One Year after COVID: The Challenges and Outlook of Chinese Micro and Small Enterprises

Tao Kong
Xiaohan Yang
Ranran Wang
Zijun Cheng
Changyu Ren
Shuo Liu
Zhenhua Li
Fang Wang
Xiaoyin Ma
Junxing Gu
August 11, 2021

The Center for Enterprise Research and the Institute of Social Science Survey at Peking University, in collaboration with Ant Group Research Institute, conducted a new wave of Online Survey of Micro- and Small-Enterprises (OSOME) in March 2021. OSOME is a continuing effort to gain a better understanding of China’s micro- and small- enterprises and self-employed businesses (MSEs) by conducting quarterly surveys on MSEs operating on the Alipay platform. The key findings of the first quarter 2021 survey are as follows:

  1. After exposure to the COVID-19 pandemic for over a year, the operational status of micro-and-small enterprises has significantly improved. However, they still face serious cash flow constraints.

  2. Cost increases, in some cases due to a price spike in raw materials, and weak demand remain two key challenges facing micro-and-small enterprises and self-employed businesses. In the residential sector, lack of demand is a general concern.

  3. Compared with other forms of policy support, tax reduction is the most inclusive. The share of businesses that have received online loans has increased, while the average interest rate has slightly declined.

  4. In general, respondents characterized the travel restrictions during Chinese New Year (February 2021) as harmful. In particular, businesses in the residential service sector and those located in smaller cities and rural areas seem to have been more negatively impacted.

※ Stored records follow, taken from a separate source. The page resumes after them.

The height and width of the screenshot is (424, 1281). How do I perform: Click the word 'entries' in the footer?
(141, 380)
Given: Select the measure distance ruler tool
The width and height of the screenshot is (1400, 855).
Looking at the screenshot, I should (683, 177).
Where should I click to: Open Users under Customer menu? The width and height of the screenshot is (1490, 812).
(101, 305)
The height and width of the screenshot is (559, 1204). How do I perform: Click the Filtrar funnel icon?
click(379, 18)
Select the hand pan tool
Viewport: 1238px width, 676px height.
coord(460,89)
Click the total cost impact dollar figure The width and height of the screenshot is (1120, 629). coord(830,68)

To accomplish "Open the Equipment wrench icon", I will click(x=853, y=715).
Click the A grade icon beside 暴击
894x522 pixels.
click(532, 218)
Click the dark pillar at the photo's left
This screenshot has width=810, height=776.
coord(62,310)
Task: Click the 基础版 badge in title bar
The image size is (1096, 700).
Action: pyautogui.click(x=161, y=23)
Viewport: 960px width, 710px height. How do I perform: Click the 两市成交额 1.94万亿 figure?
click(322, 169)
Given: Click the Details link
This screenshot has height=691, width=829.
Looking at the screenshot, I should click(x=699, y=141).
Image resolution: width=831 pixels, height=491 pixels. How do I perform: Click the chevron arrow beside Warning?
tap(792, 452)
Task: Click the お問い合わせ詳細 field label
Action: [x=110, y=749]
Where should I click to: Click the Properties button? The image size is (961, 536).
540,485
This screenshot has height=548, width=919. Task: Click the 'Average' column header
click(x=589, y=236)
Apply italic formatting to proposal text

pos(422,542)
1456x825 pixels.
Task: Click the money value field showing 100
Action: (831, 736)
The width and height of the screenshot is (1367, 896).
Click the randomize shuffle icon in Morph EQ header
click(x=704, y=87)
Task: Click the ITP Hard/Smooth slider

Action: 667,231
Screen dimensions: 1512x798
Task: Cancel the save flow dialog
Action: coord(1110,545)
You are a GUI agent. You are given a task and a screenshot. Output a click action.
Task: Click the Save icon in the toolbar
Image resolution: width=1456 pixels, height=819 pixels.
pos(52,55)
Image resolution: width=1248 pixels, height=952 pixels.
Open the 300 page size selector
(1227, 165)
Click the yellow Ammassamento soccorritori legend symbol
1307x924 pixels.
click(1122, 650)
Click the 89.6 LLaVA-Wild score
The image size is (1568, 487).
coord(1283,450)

  5. In response to the COVID-19 shock, a higher percentage of newly established businesses adopted online sales and electronic information systems than those established earlier.

  6. The confidence indices on market demand, production, and revenues for the next quarter have returned to positive territory, indicating an optimistic outlook. The employment index remained just below the normal level, suggesting subdued expectations of expanded employment in the next quarter.